Later changes (newspaper records suggest that the work took place in 1854) to the structures saw The Grandstand redeveloped with the addition of a new roof above a cantilevered bay. This allowed spectators to view the race track's finishing line while protected from the weather. Such development saw the space between the two buildings disappear, and by 1866 the single structure was recorded as the Turf Hotel.

====Wrexham Football Club====
On 4 October 1864 members of the Wrexham Cricket Club met at the Turf Hotel to discuss the founding of an association football club. As such, the Turf Hotel became the home of the newly formed Wrexham Football Club and an important centre for the growth of Association football in Wales.

===Later history===
Much of the buildings current exterior dates from 1913 when it was again renovated before the international match against Scotland. The final major renovations occurred in the mid twentieth century, the changing rooms were finally moved from the Turf Hotel to the Plas Coch stand in the late 1940s, and a bowling green was converted into a car park in the late 1960s.

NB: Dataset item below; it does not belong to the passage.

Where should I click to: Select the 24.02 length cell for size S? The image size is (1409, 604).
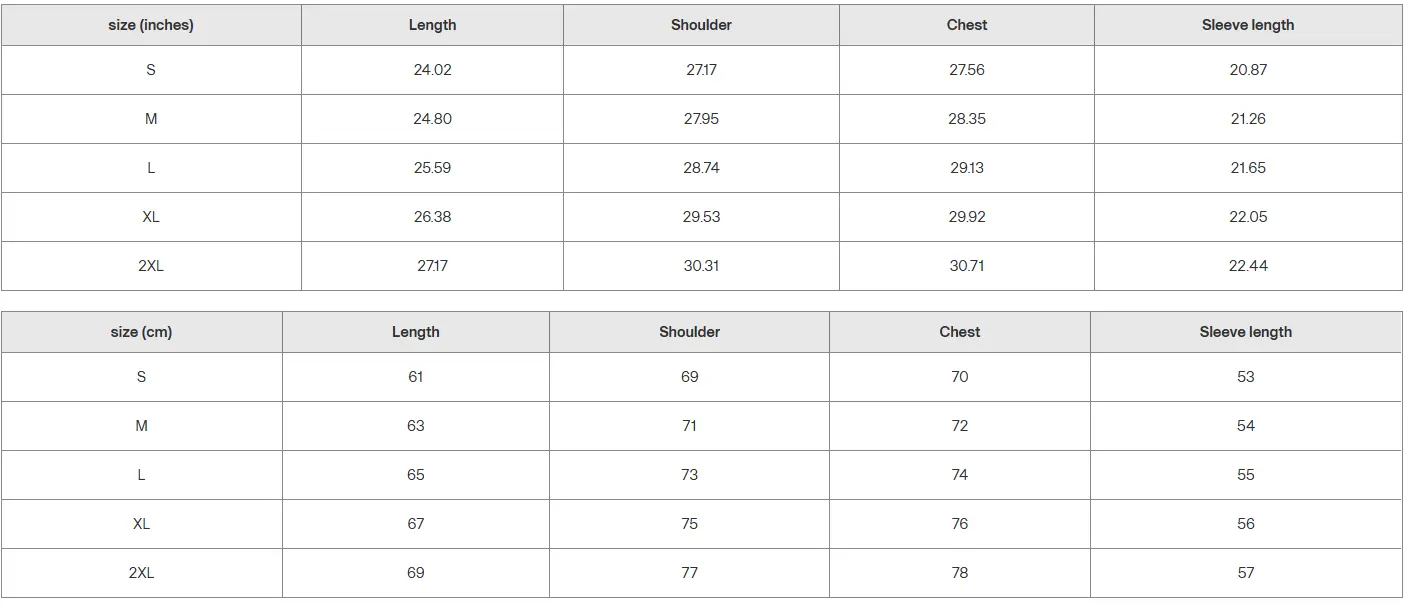432,70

In 2007 the pub was threatened with demolition as part of the revamp of Wrexham AFC's grounds, but Wales First Minister Rhodri Morgan stepped in to support its survival. The Turf was also the starting point of the Olympic Torch Relay when it visited Wrexham on 30 May 2012.

The pub, along with its owner Wayne Jones, feature on the FX series Welcome to Wrexham.

On 21 September 2026, Wrexham A.F.C. group exchanges on purchase of The Turf, to "help protect the historic pub". Under the arrangement, Jones was to continue as manager of the pub.